The recent establishment of the NTAGI by the Ministry of Health and Family Welfare is a major step forward in the field of child health in general and the national immuni-zation program in particular. In a country in which we have not been able to prevent communicable diseases perpetuated through the neglect of environmental sanitation, such as water and food borne and vector borne infectious diseases, we have an immediate moral responsibility to prevent at least the vaccine preventable diseases, for the sake of the fulfillment of the rights of every child to health and quality of life.

A sustained and successful immunization program, consciously covering the ethical demands of equity and quality, requires considerable dialogue and visionary thinking and bold implementation. Breathing life into such a mission is the opportunity presented before us in the formation of the National Advisory Group. Let us proclaim that immunization is the birth right of every child.

T. Jacob John
(Advisor, Kerala State Institute of Virology
and Infectious Diseases),
439 Civil Supplies Godown Lane,

Kamalakshipuram, Vellore, TN, 632 002.

[email protected]

Key Messages

• The Ministry of Health and Family Welfare has recently established a National Advisory Group on Immunization (NTAGI), including representation of IAP.

• This offers the Academy a new opportunity for offering partnership and technical leadership to update policies and practices of the national immunization programme.

• Immunization is for disease prevention. Therefore, the measure of success is not merely immunization coverage, but the actual disease prevention.

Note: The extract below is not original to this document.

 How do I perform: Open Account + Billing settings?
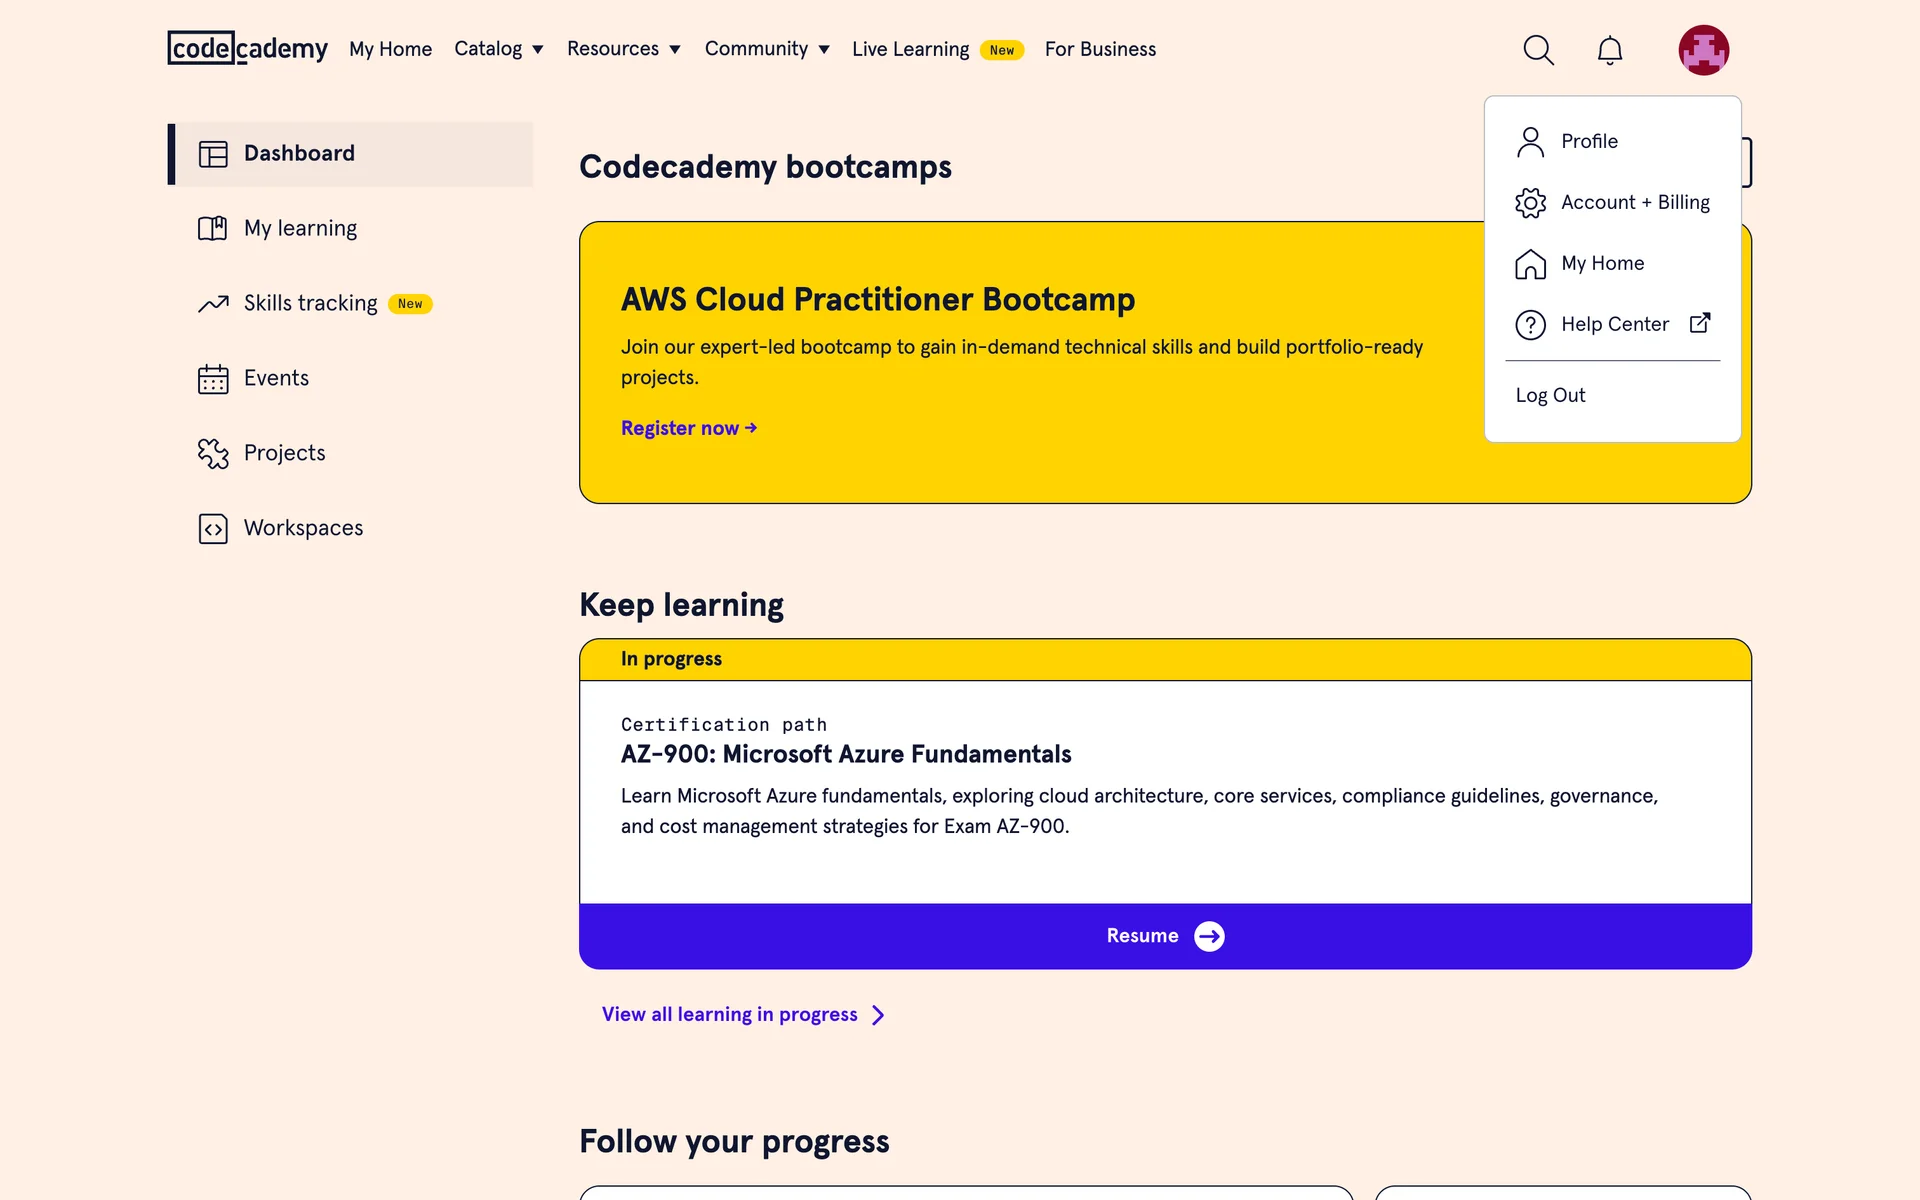tap(1634, 202)

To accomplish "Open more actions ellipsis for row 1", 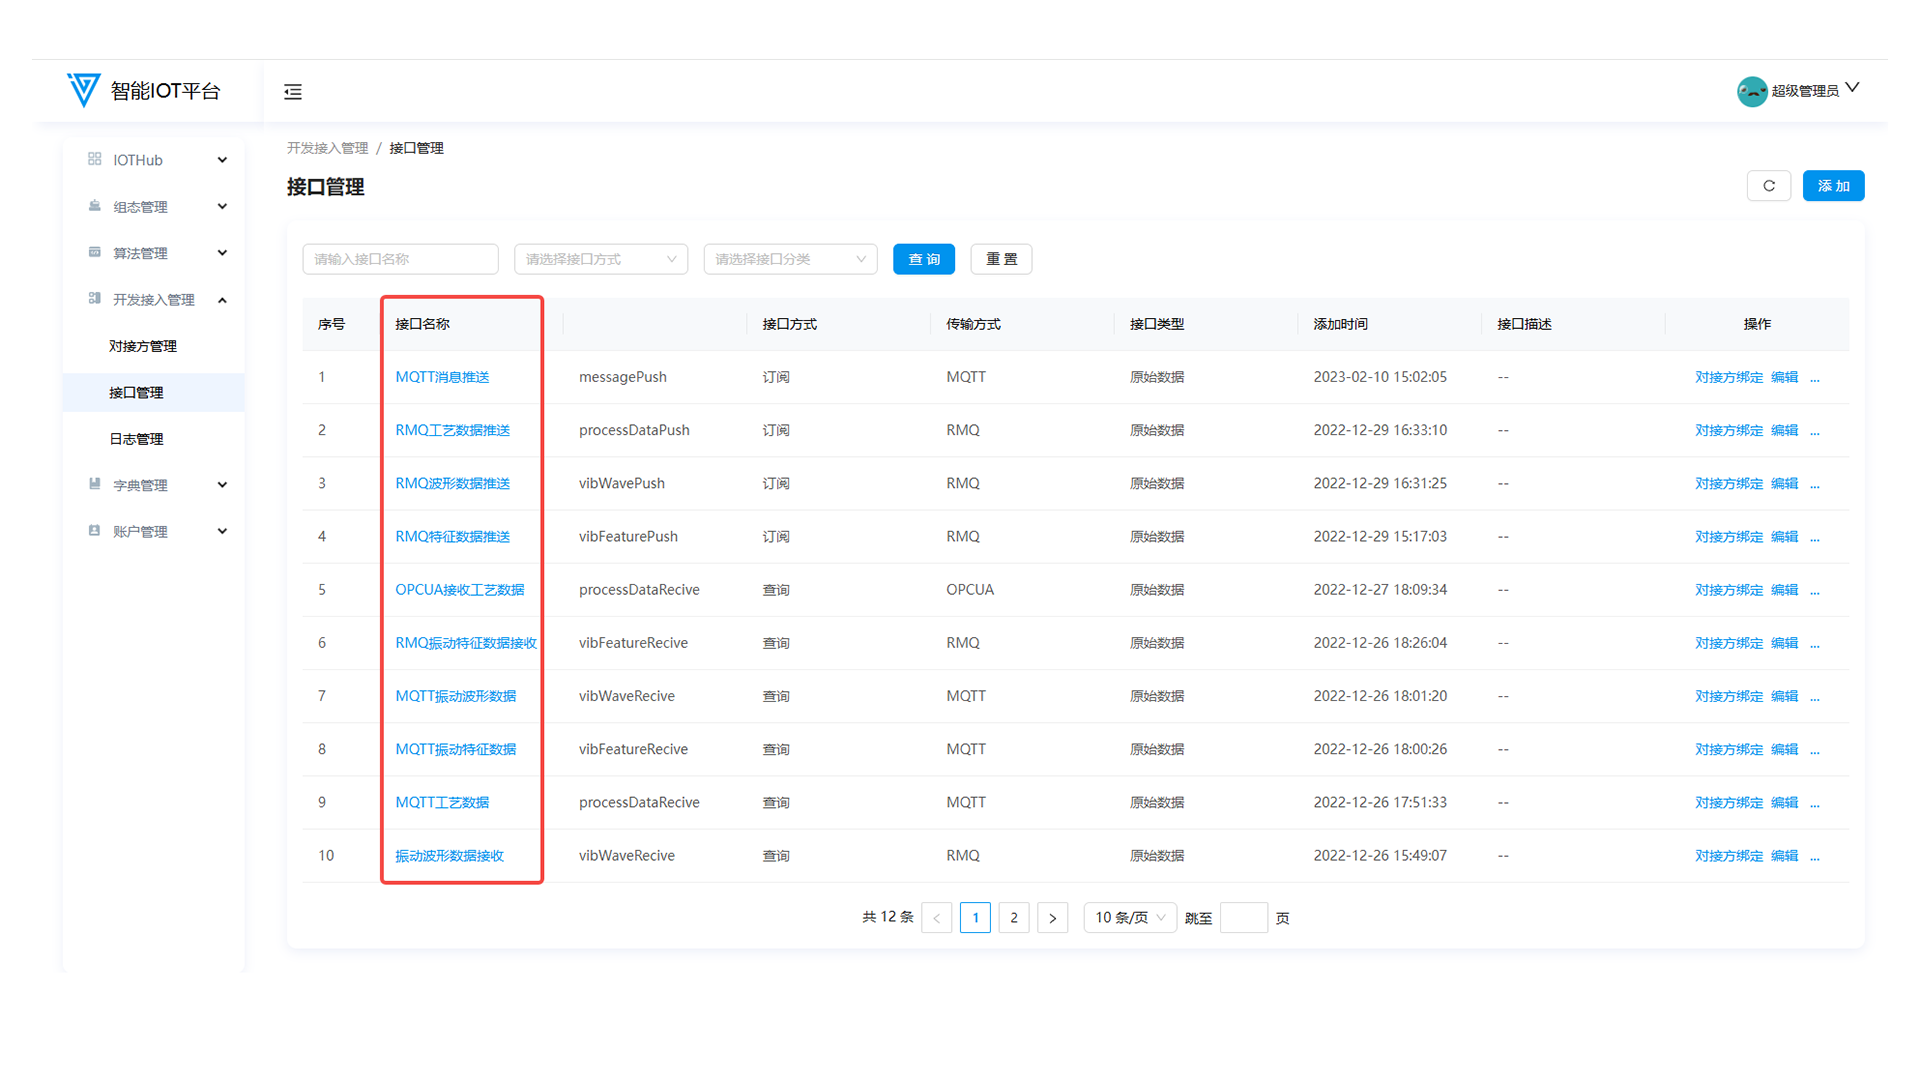I will (x=1815, y=378).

• The establishment of disease surveillance, the inclusion of newer vaccines, and decentralization of the immunization programme are examples of the new directions for NTAGI to lead the country.


 References


1. Committee on Immunization. Update on the Recommendations of the Academy to other Agencies on Immunization. Indian Pediatr 1999; 36: 785-787.

2. John TJ, Samuel R, Balraj V, John R. Disease surveillance at district level: a model for developing countries. Lancet 1998; 352: 58-61.